> [To-do list]:
A - Decide whether each statement below agrees with the call for papers on linked data in linguistics. Answer yes or no for each, and quote the words of the call for papers that settle it.
(i) The workshop will take place in Frankfurt, Germany.
(ii) Extended abstracts are due in 2012.
(iii) Computational linguists are among the intended audience of the workshop.
B - Write a continuation of the call for papers on linked data in linguistics, picking up right after its final sentence.

> [Excerpt provided]:
----
[open-linguistics] CFP: Linked Data in Linguistics 2012 (LDL 2012) - extended abstracts due August 7, 2011

Mon Aug 1 11:50:38 UTC 2011

Apologies for cross-postings. Please send it to interested colleagues. Thanks!
PDF-Version can be found here:
http://ldl2012.lod2.eu/DGFS2012-LinkedDataCfP.pdf
Although the workshop is held in 2012 the submission deadline for
extended abstracts is on August 7, 2011

2nd CALL FOR PAPERS (EXTENDED ABSTRACTS)

*********************************************************
Linked Data in Linguistics
Representing and connecting language data and language metadata
http://ldl2012.lod2.eu

Workshop organized as part of the Annual Conference of the German
Linguistic Society (DGfS),
to be held in Frankfurt, Germany, March 7-9, 2012
*********************************************************
Date: March 7-9, 2012
Submission Deadline: August 7, 2011 (Extended Abstracts)
Venue: Frankfurt am Main, Germany
*********************************************************

** Overview **
The explosion of information technology has led to a substantial
growth in quantity, diversity and complexity of linguistic data
accessible over the Internet. These resources become even more useful
when linked with each other. This workshop will present principles,
use cases, and best practices for using the linked data paradigm[a] to
represent, exploit, store, and connect different types of linguistic
data collections.
The intended audience includes empirically-working linguists and
philologists interested in the representation, exchange and
interlinking of linguistic data and metadata, computer scientists and
computational linguists interested in the application of Semantic Web
formalisms and technologies to language data, and developers of
infrastructures for linguistic data and other researchers with an
interest in both aspects.

** Linguistic data and metadata **
The last years have seen the rapid development of linguistic data
collections available over the Internet. The workshop intends to
address questions and use cases for the creation, publication and
application of data collections including (but not limited to):

1. Language archives for (endangered) languages, that contain a wealth
of textual material as well as audio and video (DOBES, PARADISEC,
ELAR). How can this material be mobilized?
2. Typological databases such as the World Atlas of Language
Structures (WALS), or the Typological Database System (TDS) provide
rich repositories of information about languages and their respective
features. An interesting feature would be to combine the information
from these resources, for example “Is it true that OV languages [WALS
feature 83A] are characterized by pitch accent [TDS, StressTyp data
base]” ? How can such queries be accomplished?
3. Computational lexicography uses formalisms such as RDF, SKOS and
OWL to encode dictionaries and to employ them in different
applications. What are the practical benefits of this representation?
----
> [Data shown]:
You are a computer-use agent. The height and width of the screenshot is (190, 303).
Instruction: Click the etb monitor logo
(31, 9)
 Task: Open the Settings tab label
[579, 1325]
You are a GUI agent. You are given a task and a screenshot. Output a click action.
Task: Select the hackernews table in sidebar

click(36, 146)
----
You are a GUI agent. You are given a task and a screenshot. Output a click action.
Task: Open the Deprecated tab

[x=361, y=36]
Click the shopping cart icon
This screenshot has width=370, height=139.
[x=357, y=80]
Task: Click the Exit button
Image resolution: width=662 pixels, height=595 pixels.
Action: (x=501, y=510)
----
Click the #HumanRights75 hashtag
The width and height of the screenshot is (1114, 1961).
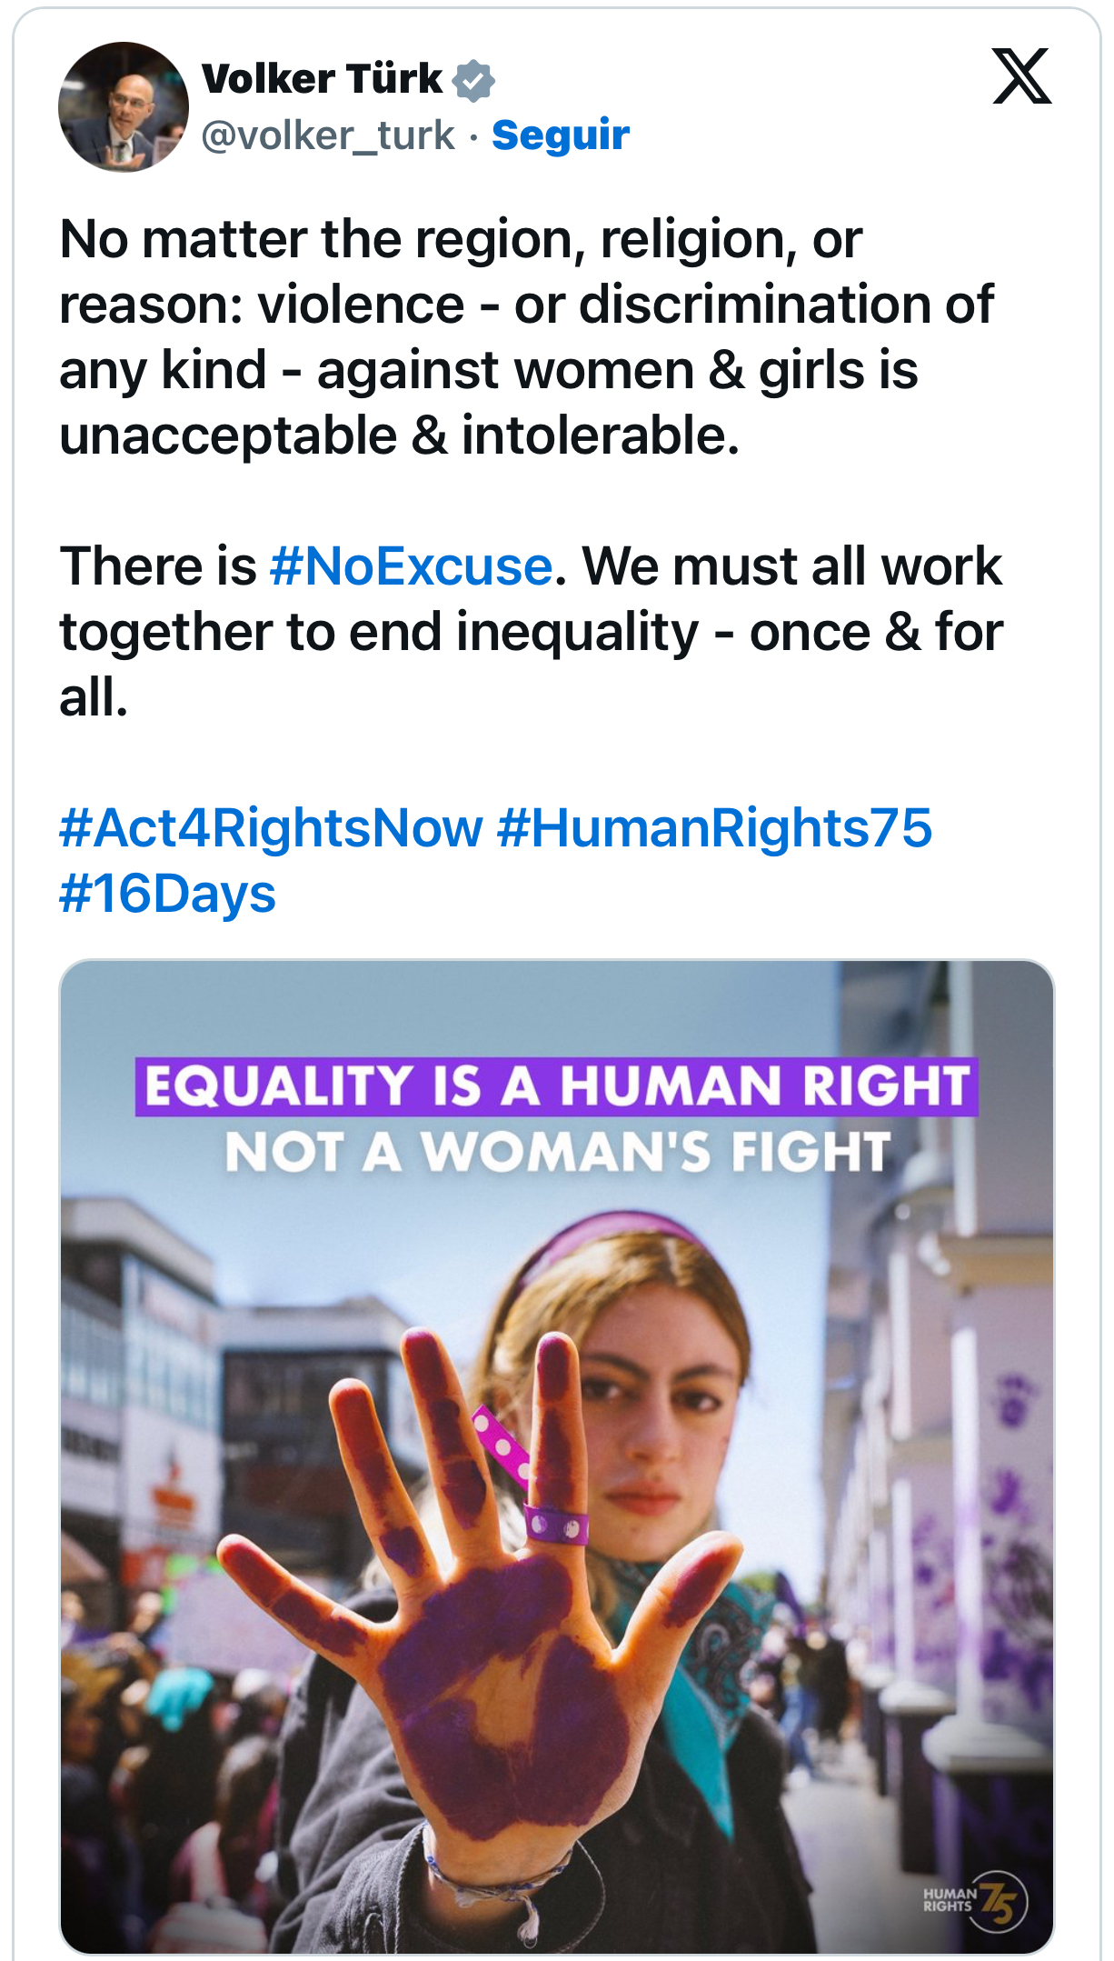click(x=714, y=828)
----
> [Answers to the problems]:
A -
(i) Yes: "Venue: Frankfurt am Main, Germany"
(ii) No: "Submission Deadline: August 7, 2011 (Extended Abstracts)"
(iii) Yes: "computer scientists and computational linguists interested in the application of Semantic Web formalisms and technologies to language data"

B -
4. Lexical-semantic resources such as WordNet, FrameNet and general
knowledge bases like DBpedia and Yago represent the very foundation of
computational semantics, and are also available in OWL and RDF. How
does this representation improve the accessibility and the application
of these resources?
5. Linguistic corpora involve an increasing diversity of annotations
such as syntax, semantics and coreference (e.g.,
PennTreeBank/PropBank/PennDiscourseTreebank, OntoNotes, SALSA/TIGER).
How can such multi-layered corpora be represented, evaluated and
connected to electronic lexicons, lexical-semantic resources, or
metadata repositories?
6. Metadata repositories provide common vocabularies for the
description of other types of linguistic data, thus enabling to
compare and integrate them. This includes information about languages
(e.g. in LL-MAP or Mulitree), but also information about linguistic
data categories and phenomena (e.g. in GOLD and ISOcat). How do such
common repositories improve the re-usability of linguistic resources
in research and in Semantic Web applications?

It is the challenge of our time to store, interlink and exploit this
wealth of data. Our workshop leverages the Digital Humanities paradigm
within linguistics, focusing on the use of information technology to
improve data-driven linguistic research.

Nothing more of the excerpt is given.